La piattaforma per gestire le votazioni e le canditure
alle politiche: perché viene continuamente
rimandata?
«La questione è che l'anno scorso, a giugno, c'è stato un primo
tentativo di avviarla, quando Grillo e Casaleggio in una riunione a
Milano avevano dato a varie persone - tra cui una ero io -
l'incarico di lavorarci. In particolare, io avrei dovuto creare la
piattaforma informatica per condividere le mozioni, gli atti
eccetera».
Erano quattro persone, se non sbaglio.
«Sì. Lì c'è stata una levata di scudi da parte di alcuni eletti,
in particolare di consiglieri regionali, perché volevano essere
coinvolti nella scelta di queste persone e avevano paura fossero
non delle responsabilità organizzative - come erano - ma delle
cariche interne politiche. Quell'episodio ha rallentato tutto,
perché a quel punto sia Grillo che Casaleggio si sono preoccupati
di non spingere su una cosa che magari avrebbe spaccato il
Movimento. Si è un po' fermato tutto, da questo punto di vista.
Credo che verrà ripreso con calma, dopo l'estate, perché per le
politiche avremo bisogno sicuramente almeno della parte per votare
le candidature».
Ma c'è un problema di democrazia interna nel Movimento, se
non altro in prospettiva?
«No, c'è una questione semmai di sperimentare, capire come la
forma di organizzazione del Movimento che abbiamo adesso possa
reggere una volta arrivati a livello nazionale.

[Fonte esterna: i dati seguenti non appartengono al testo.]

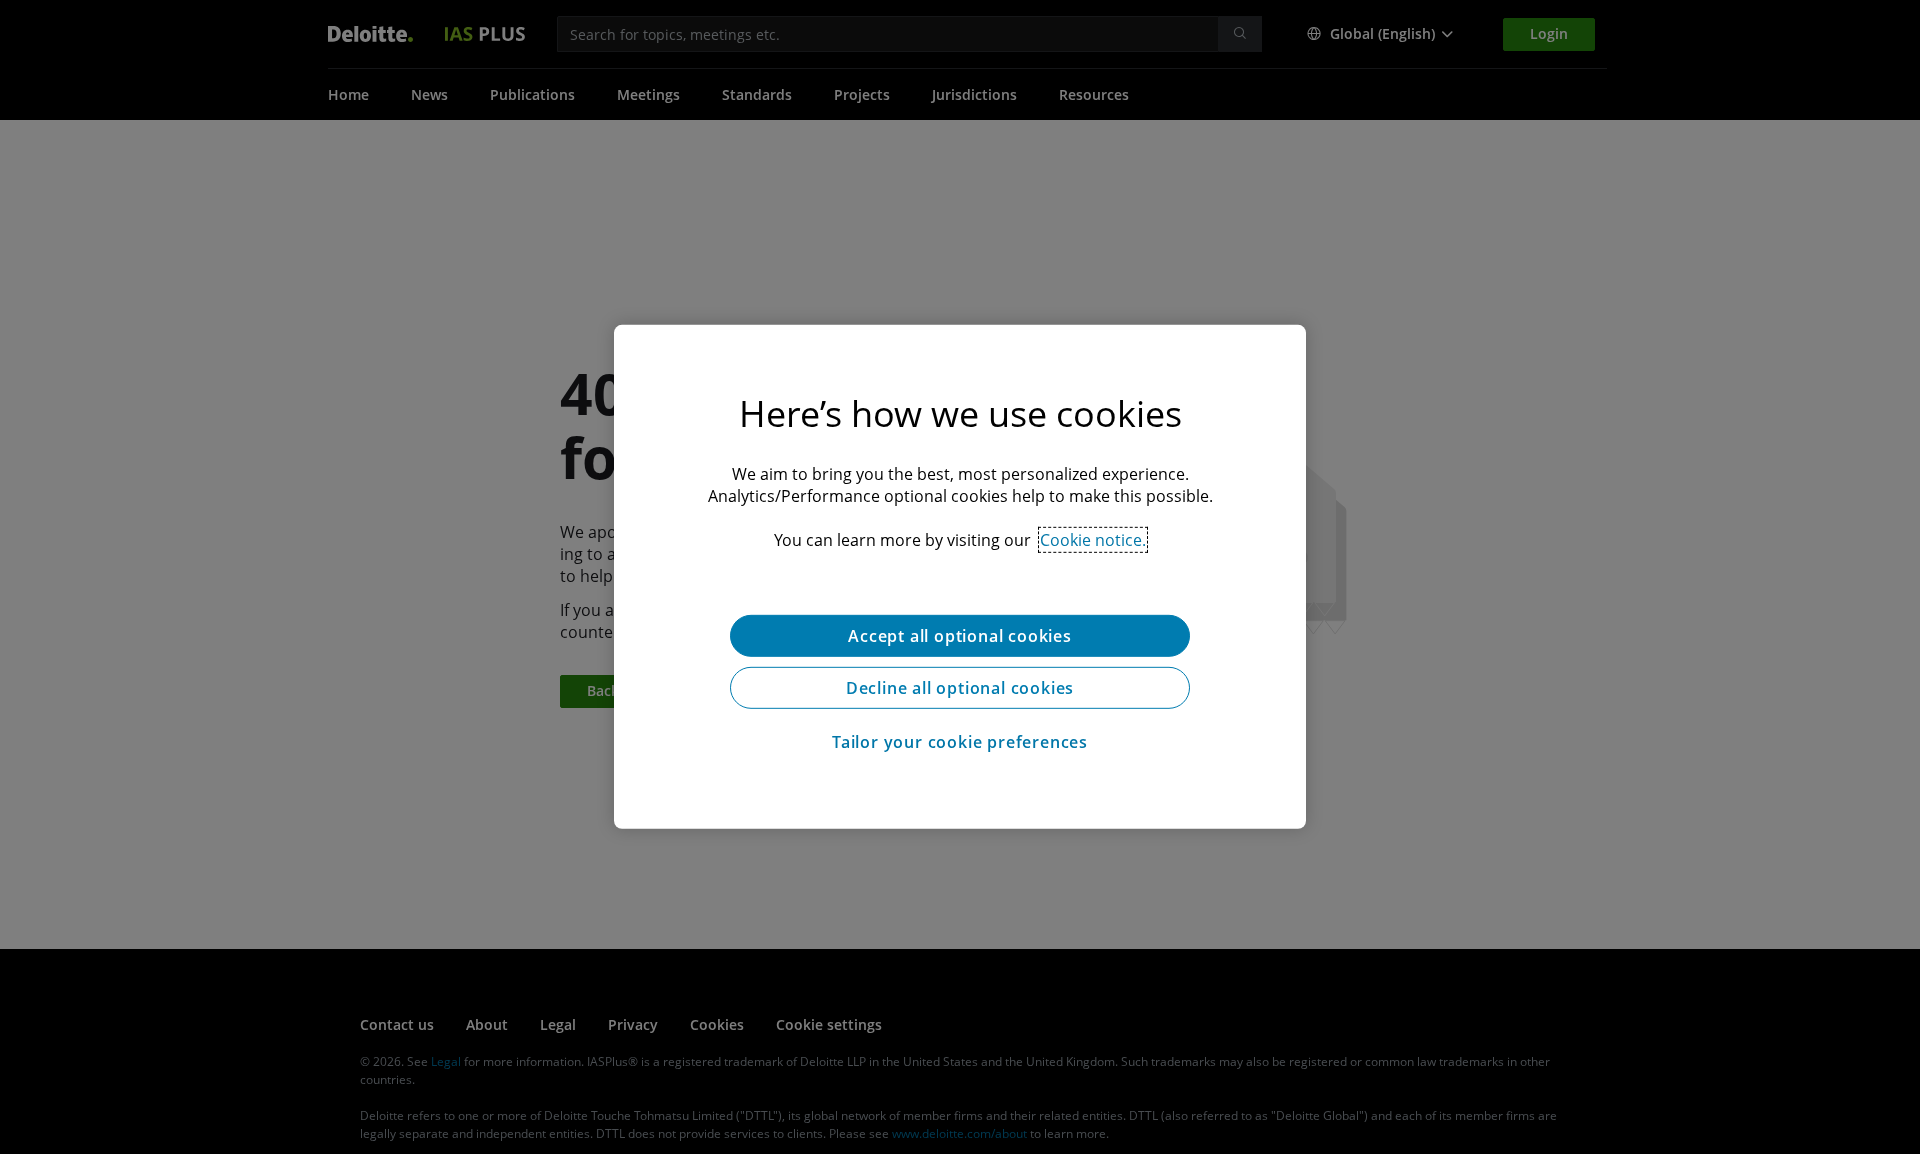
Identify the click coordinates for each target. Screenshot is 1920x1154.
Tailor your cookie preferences (960, 742)
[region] (960, 577)
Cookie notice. (1093, 540)
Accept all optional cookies (960, 636)
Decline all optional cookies (960, 688)
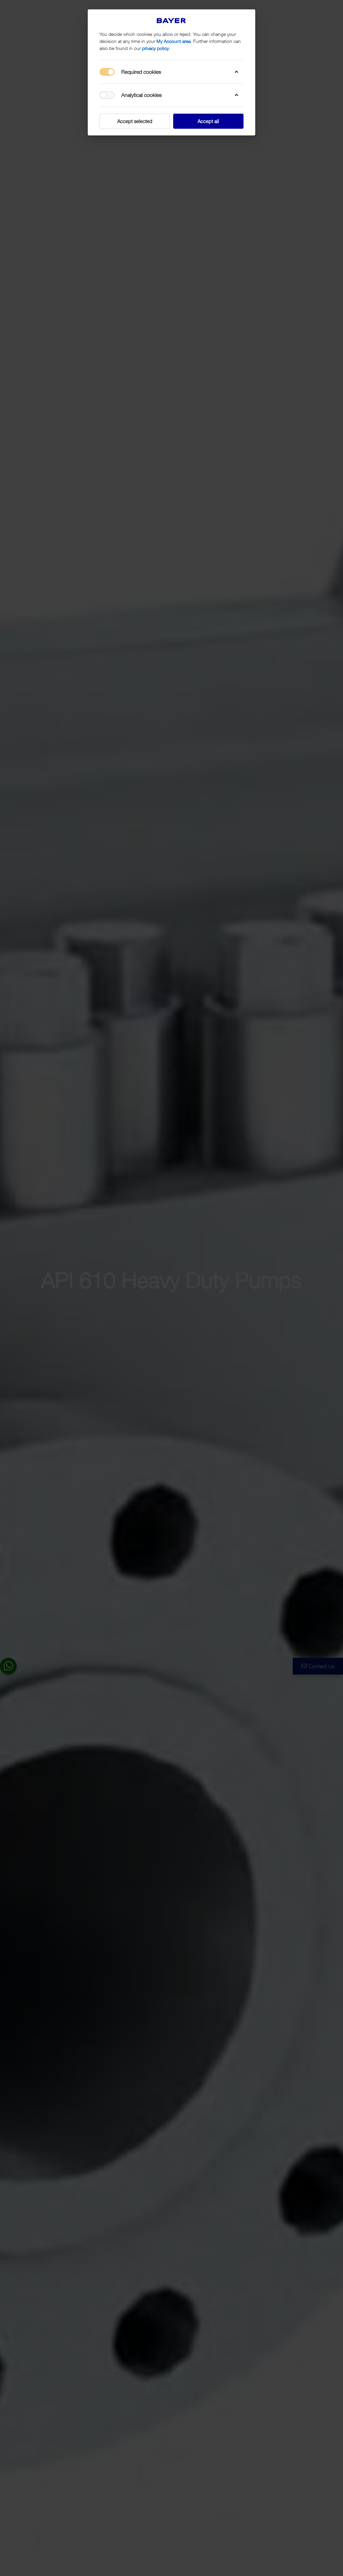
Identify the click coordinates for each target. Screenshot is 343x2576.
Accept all (208, 121)
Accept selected (134, 121)
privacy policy (155, 48)
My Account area (173, 41)
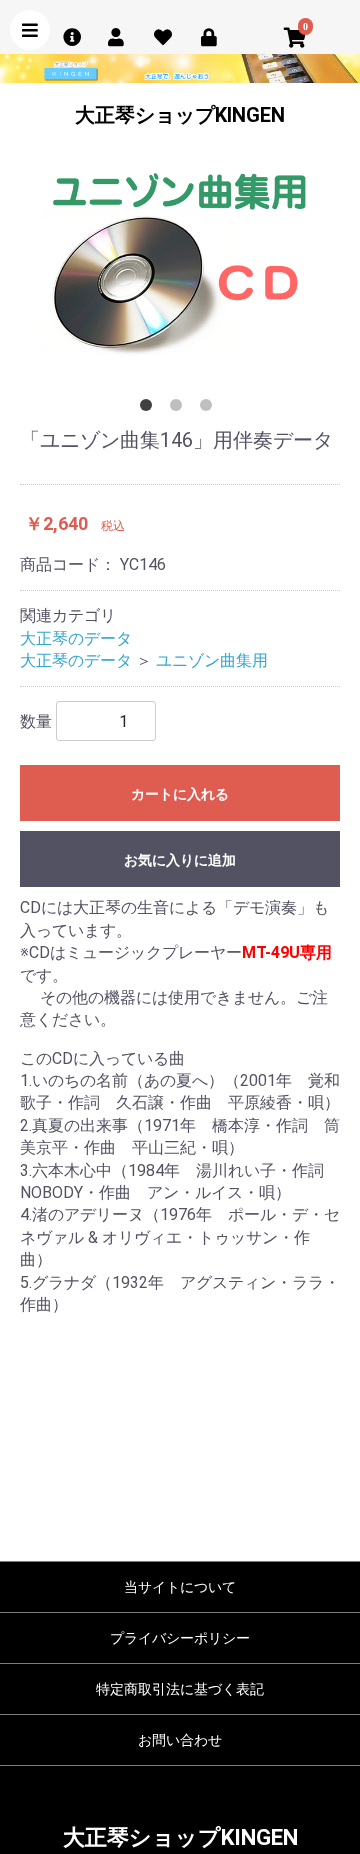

A me però da un po'
fastidio sentirla etichettare come una questione di democrazia
interna. Intanto perché non c'è nessun movimento che prende uno che
non è parente di nessuno, non ha mai fatto politica e in due mesi
lo fa diventare sindaco di Parma. L'apertura interna è totale. Alle
volte si parla di democrazia interna quando i gruppi locali non
sono tanto evoluti e non riescono a gestirsi le proprie divergenze
interne e si mettono a litigare tra loro. Sulla questione nazionale
è solo una questione di sperimentazione: bisogna capire come può
convivere un movimento assolutamente orizzontale con le sfide che
pongono le elezioni nazionali. Che chiaramente richiedono una forma
di coordinamento più elevata».
Però visto che Grillo e Casaleggio non rilasciano
interviste (vere, non monologhi) è difficile capire quanto contino
realmente.
«Io francamente li avrò sentiti tre o quattro volte in un anno
da quando sono consigliere comunale. Non è mai successo che mi
abbiano chiamato per qualcosa che dovevo votare io e dicendomi di
votare come volevano loro».
Questo invece lo decide lei insieme al suo gruppo
locale?
«Sì, anche questo è difficile da capire perché ogni gruppo
locale è organizzato in maniera diversa. In Emilia spesso fanno
proprio delle assemblee, delle votazioni. Noi siamo un po' più
informali: io e la mia collega consigliere comunale ci confrontiamo
con quelli eletti in circoscrizione, mettiamo su Facebook le
questioni che arrivano e prendiamo pareri e commenti tramite la
Rete, e poi una volta lette tutte le proposte che ci arrivano
decidiamo che posizione prendere. In funzione del programma, che è
abbastanza dettagliato ed è una guida abbastanza utile».